* _What you are asked to do_
Going line by line through the listing below, count each line that includes the word "screenshot", and reply with the count only.

* _Provided records_
· · · · · · ·

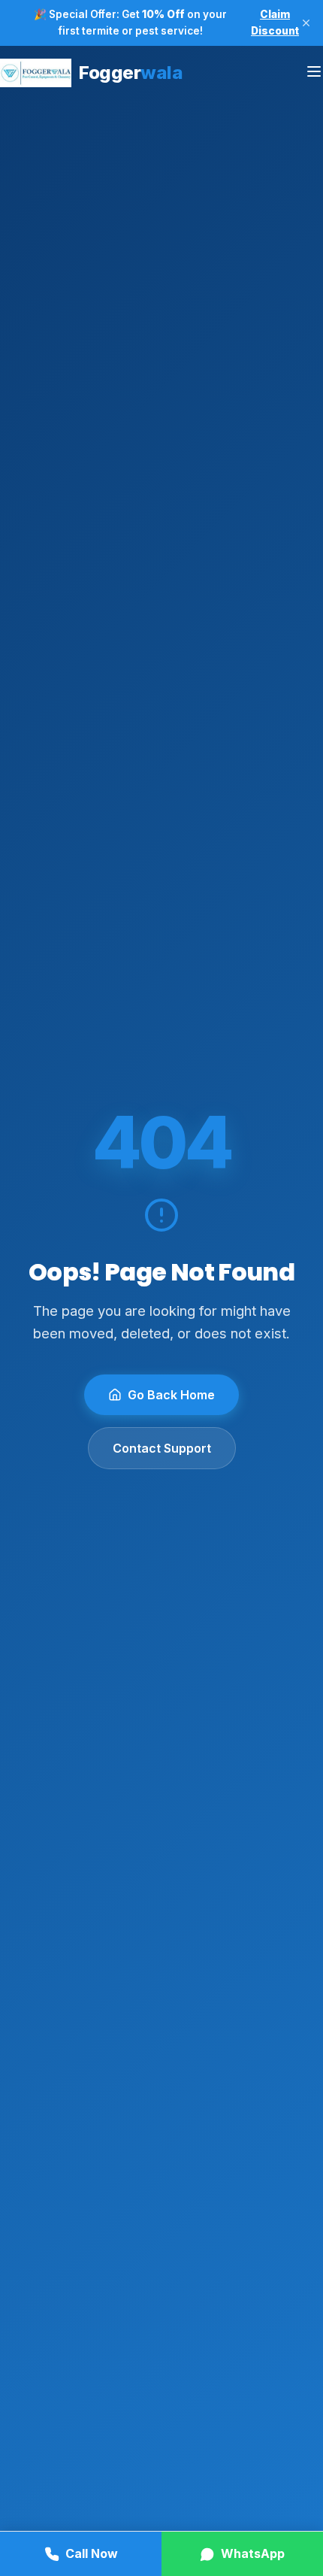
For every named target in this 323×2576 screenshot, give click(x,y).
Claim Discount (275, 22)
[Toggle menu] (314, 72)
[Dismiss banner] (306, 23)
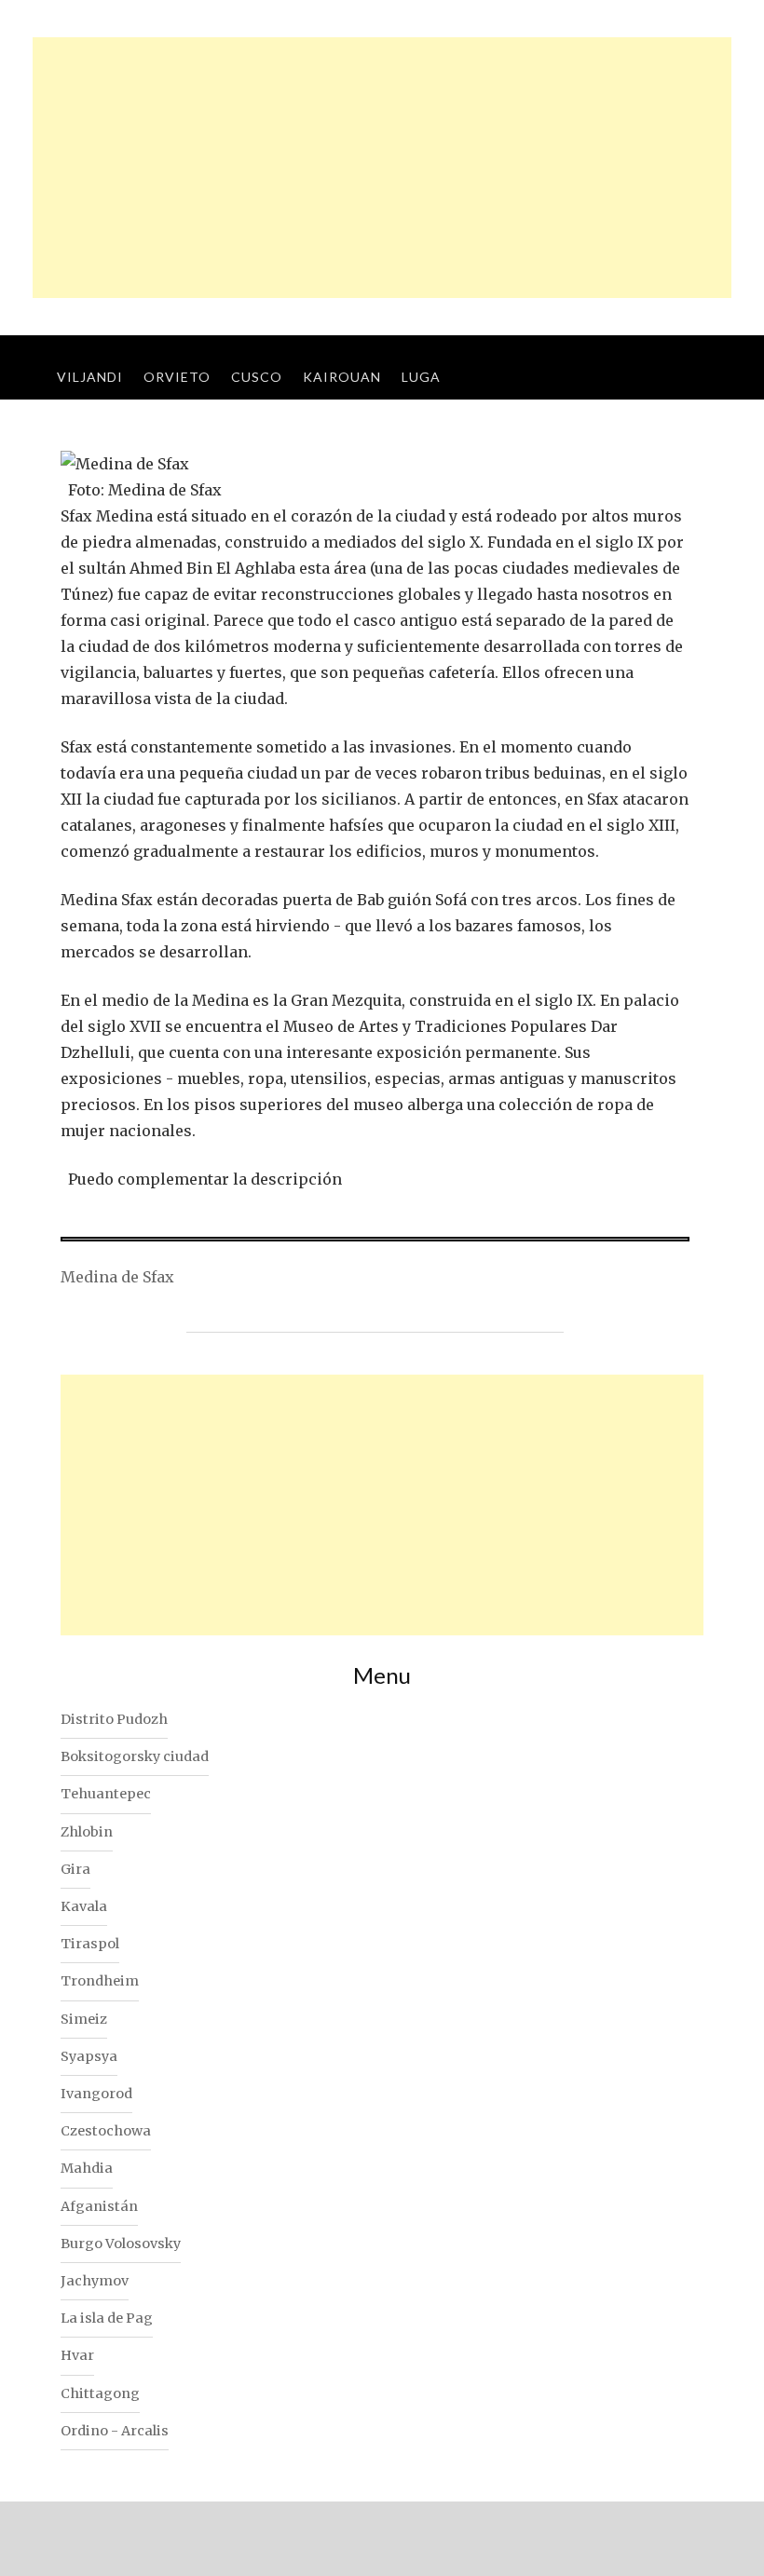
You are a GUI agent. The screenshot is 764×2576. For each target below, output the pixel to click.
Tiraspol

· · · · · · ·

* _Response box_
2